Linguistic commentary from a guy who takes things too literally

Answers Must Be in the Form of a Cleft

Posted by Neal on March 30, 2015

Here’s a draft that’s been sitting in the blogpile since September 2007. School had just begun, and Doug and Adam were beginning third grade and first grade. I wrote at the time…

Now that school has resumed, at the end of every week, Doug and Adam are required to take their schoolwork that’s been sent home during the week, and put it in their respective boxes under their beds. So far, though, they haven’t been able to do it because the boxes have been full of all their schoolwork from last year. So last weekend I finally emptied the boxes, and as I was sorting through the papers, I came across one of Doug’s history worksheets from the unit on the Constitution.

One of the questions was:

Where does the Constitution guarantee freedom of speech?

Doug’s answer:

Where the Constitution guarantees freedom of speech is in the First Amendment.

I remember when Doug first brought this paper home. Hey, nice pseudo-cleft, I’d thought when I read it. A pseudo-cleft is a sentence of form:

noninverted wh-question + be + answer to wh-question

I’m not sure how it got the name “pseudo-“cleft. There are various kinds of clefts; I think the “real” cleft that the pseudo-cleft was being compared to when it was named was the it-cleft: It’s in the First Amendment that…. Other examples of pseudo-clefts would be:

Where he keeps it is under the bed.
Who really got upset was Sam.

I’d thought it was interesting that Doug would have used such intricate syntax to express the thought, but I hadn’t looked at the rest of the paper.

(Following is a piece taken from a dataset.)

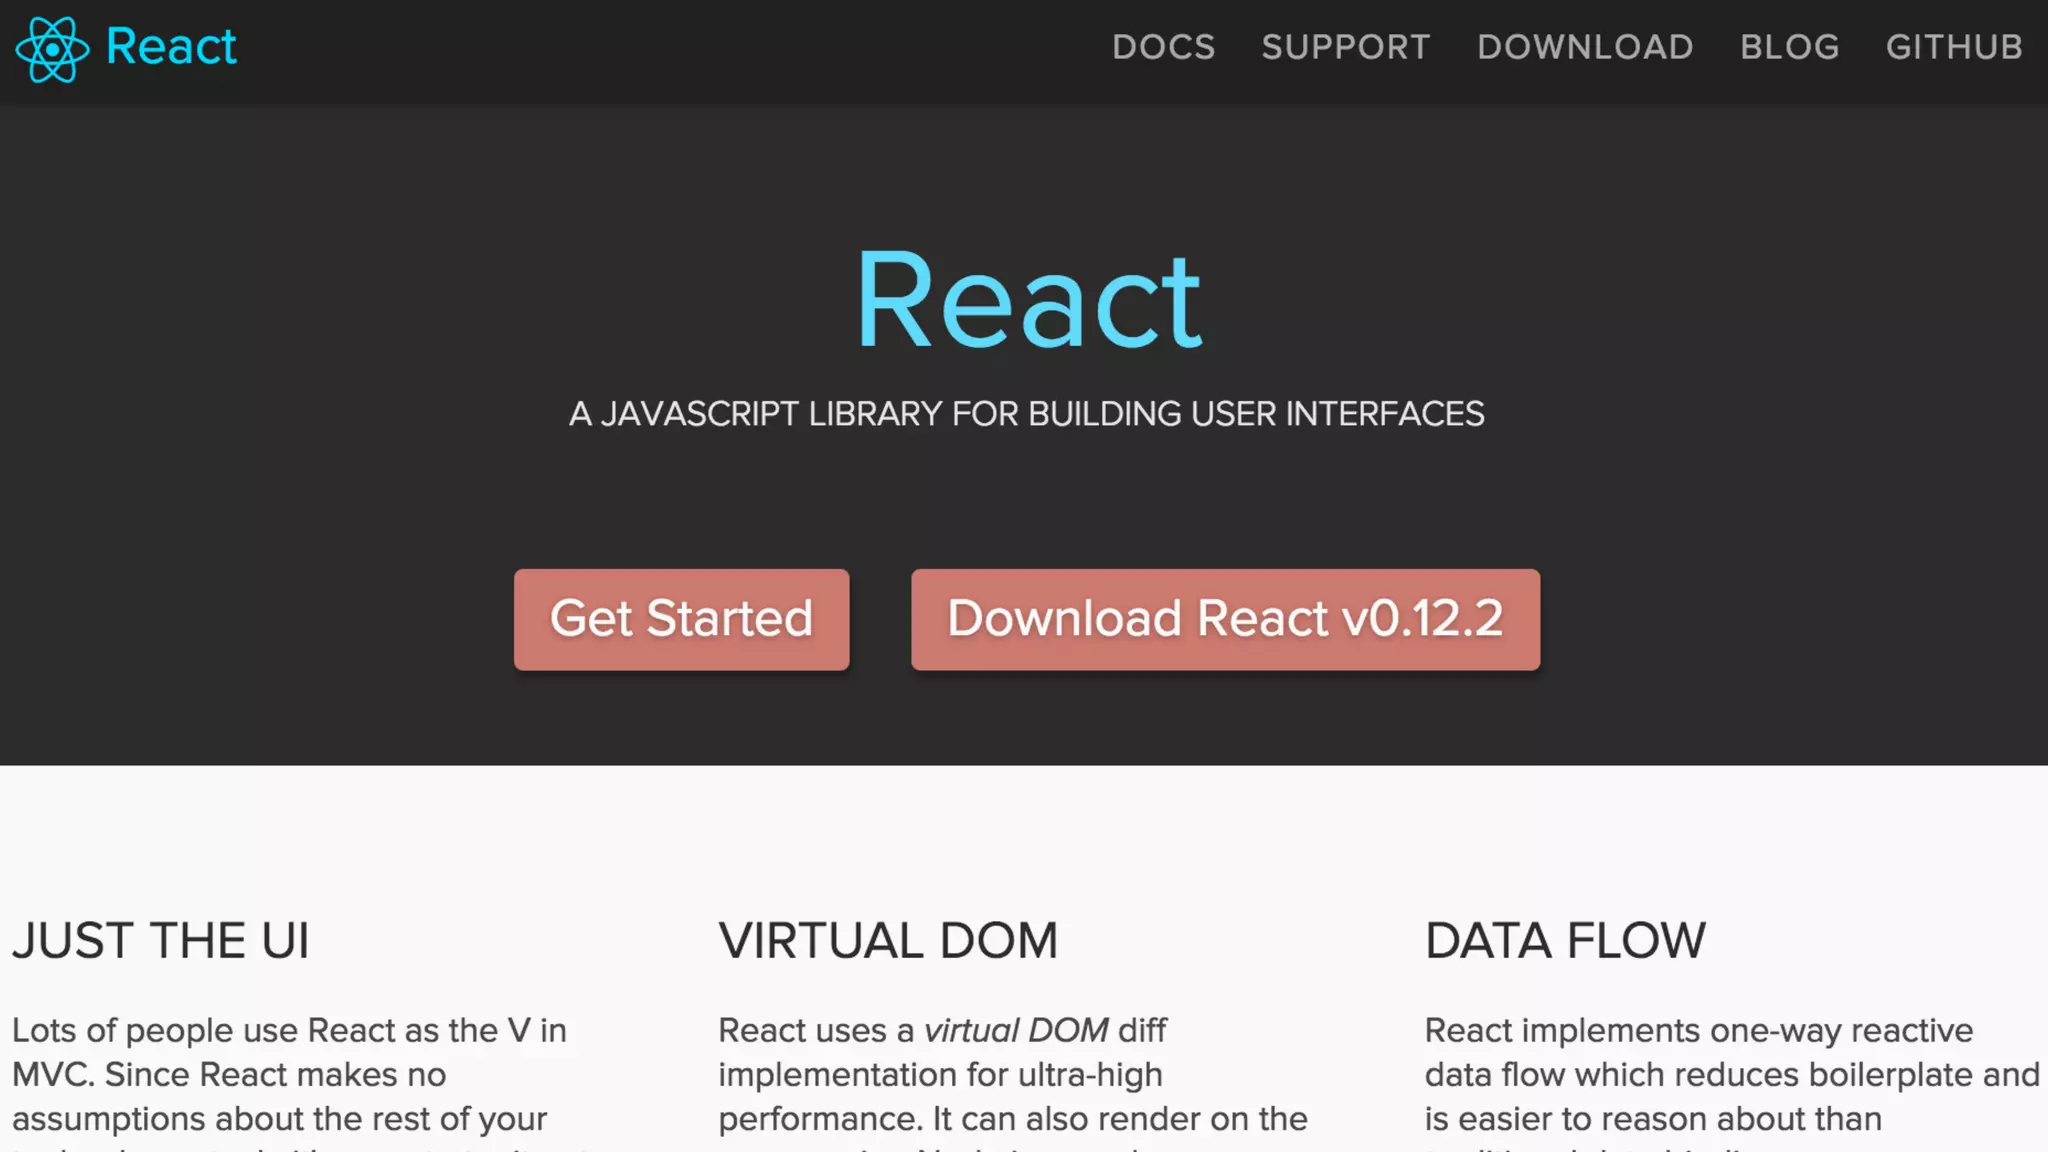Click the JavaScript library tagline text

tap(1026, 414)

That was as much as I wrote back in 2007. I was probably waiting to copy some other sentences off the homework, but it’s seven years gone now. But I remember that as I looked closer at the homework, and read question after question and pseudo-cleft after pseudo-cleft in response, I realized that Doug had misunderstood his second-grade teacher’s instructions. In order to get the kids to write their answers in complete sentences, she would always tell them, “Restate the question.”
Of course, questions are sentences, too.
Doug would have answered this question about Jackie Robinson by saying

How Jackie Robinson demonstrated the trait of perseverance was by …

Like saying “Rhyming words sound the same,” telling kids to “restate the question” is a good example of giving a rule in rather vague terms and figuring that they’ll will click on to the right idea and you won’t have to go into the troublesome details. But in Doug’s case, he was told to use the same words in the question in his answer, so he did!

2 Responses to “Answers Must Be in the Form of a Cleft”

  1. Does anyone else think that the injunction to restate the question is a terrible rule? I remember being taught the same thing, and I always chafed at it. If someone asks you, “Where does the Constitution guarantee freedom of speech?” the natural answer will be “In the first amendment.” Answering “The Constitution guarantees freedom of speech in the First Amendment” outside of a classroom setting would get you weird looks. It repeats back to the person who asked the question a lot of information that they already supplied. All they really want to know is the piece of information signalled by the interrogative adverb where.

    Maybe in a classroom setting it’s important to show that you understood the question, but it’s always struck me as a terrible way to write.

    • Neal said

      In conversation, fragments are fine. But I think writing in complete sentences is good practice for good writing. Furthermore, it’s easy for kids (and college students) to throw possibly relevant keywords onto the page and count on you to “know what they meant”. Sometimes they really do know the answer, but sometimes they don’t.